As Bennani explains in an Instagram caption, the series reflects a “beautiful moment of communion through sound waves in Brooklyn despite social distancing—the protective membrane is very sensitive to soap and heat but also bass—these 2 lizards are lucky they work from home and can afford to stay inside. This is Yani and I’s first collaboration, we made this over the weekend to take a break from editing and animating for work.” (When asked for comment, the duo preferred not to elaborate: “We are trying not to overthink/speak about the videos in order to keep them fresh and spontaneous for our creative process.” Taking a break from the constant collective commentary during this rapidly changing scenario? Seems, well, more than reasonable.)
It is strange and invigorating to see these two CGI lizards live out a self-isolation experience that feels relatively familiar, a welcome foil to the mind-numbing exercise of watching celebrities, confined to their respective Parasite homes, attempt to eradicate both their boredom and dip in capital-“E” Engagement during this bizarre, frightening time (a point the lizards, of course, touch on in episode 2).
Bennani is no stranger to dropping humanoid creatures into the human experience (or, perhaps, dropping humans into the creature experience? Now’s as good a time as any to go galaxy brain, right?). From a donkey self-portrait in her film Mission Teens, as seen at the Whitney Biennial 2019, to the ubiquitous crocodiles in Party on the CAPS, shown at CLEARING gallery in Bushwick last fall, 2 Lizards stands adjacent to the Bennani’s steady beat: the surreal, funny, intangible uncanniness of being alive.
But, all CGI creatures aside, Bennani’s work is also typically chock full of people, in a way that 2 Lizards is, by glaring circumstance, not. My first introduction to the Morocco-born, New York-based artist came by way of wandering into her multiple-channel video installation, titled FLY, at MoMA PS1 in 2016. In the piece, an animated fruit fly buzzes around Rabat and Fez, weaving through crowds dancing and moving and living together… all while singing, in a tone you might imagine an animated fly would sing in, Rihanna’s “Kiss It Better.” Standing in the room, which felt simultaneously like a womb and a skatepark, captured the exciting, joyous, buzzy (sorry!) sensation of being outside, surrounded by other people just doing their thing.
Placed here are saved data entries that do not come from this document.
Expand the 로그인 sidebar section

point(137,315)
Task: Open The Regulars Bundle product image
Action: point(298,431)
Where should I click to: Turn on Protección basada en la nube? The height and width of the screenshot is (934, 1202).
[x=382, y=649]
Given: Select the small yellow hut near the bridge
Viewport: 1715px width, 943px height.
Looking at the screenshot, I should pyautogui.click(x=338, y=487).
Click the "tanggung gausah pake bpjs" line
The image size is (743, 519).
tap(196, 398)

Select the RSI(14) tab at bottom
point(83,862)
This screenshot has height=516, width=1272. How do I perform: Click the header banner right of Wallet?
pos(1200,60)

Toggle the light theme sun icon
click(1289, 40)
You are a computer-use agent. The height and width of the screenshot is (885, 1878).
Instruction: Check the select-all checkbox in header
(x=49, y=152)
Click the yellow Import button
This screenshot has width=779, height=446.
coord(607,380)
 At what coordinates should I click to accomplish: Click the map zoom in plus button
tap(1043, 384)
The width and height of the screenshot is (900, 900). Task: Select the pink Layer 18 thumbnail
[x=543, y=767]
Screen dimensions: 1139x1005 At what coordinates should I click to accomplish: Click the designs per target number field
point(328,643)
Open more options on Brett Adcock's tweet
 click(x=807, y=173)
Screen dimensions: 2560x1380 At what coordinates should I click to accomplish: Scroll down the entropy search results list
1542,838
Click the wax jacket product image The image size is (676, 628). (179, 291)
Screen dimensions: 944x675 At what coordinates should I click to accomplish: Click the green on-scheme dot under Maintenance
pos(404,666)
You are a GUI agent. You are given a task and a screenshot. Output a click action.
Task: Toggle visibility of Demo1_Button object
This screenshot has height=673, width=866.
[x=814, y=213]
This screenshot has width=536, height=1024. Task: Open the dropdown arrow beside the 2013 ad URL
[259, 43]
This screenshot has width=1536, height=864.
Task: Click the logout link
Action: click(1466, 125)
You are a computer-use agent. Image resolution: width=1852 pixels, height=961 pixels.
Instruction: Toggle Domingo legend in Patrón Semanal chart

I’d actually been thinking about FLY lately, if only because, man, I miss other people. I miss at least having the option of being next to other bodies on the train or on the sidewalk, the sheer possibility of the physicality of others. (Bennani’s work, as she said to Cultured last year, reflects the ways in which “Morocco is sensual and highly corporeal. It is a sexual place.”) When I consider FLY now, I think of walking around my mostly deserted neighborhood, the few of us outside connected by leaden, high-strung anxiety.
2 Lizards and FLY demonstrate the very timely contrast of feeling alone with one other person versus feeling alone in a crowded space, being the proverbial fly on the wall. Right now, Bennani feels like the perfect artist companion for being alone together, while remaining Very Online, during this moment. Aside from her more formal works, she also maintains an ongoing YouTube project, chronicling everything from anime soundtracks to Congolese rumba, Moroccan trap/rap to ambient Japanese music from the ’70s and ’80s (as she told Art in America, “I watch YouTube videos every day”). Check out a video or two while you wait to see what she, Barki, the 2 Lizards—and, for God’s sake, all of us—do next.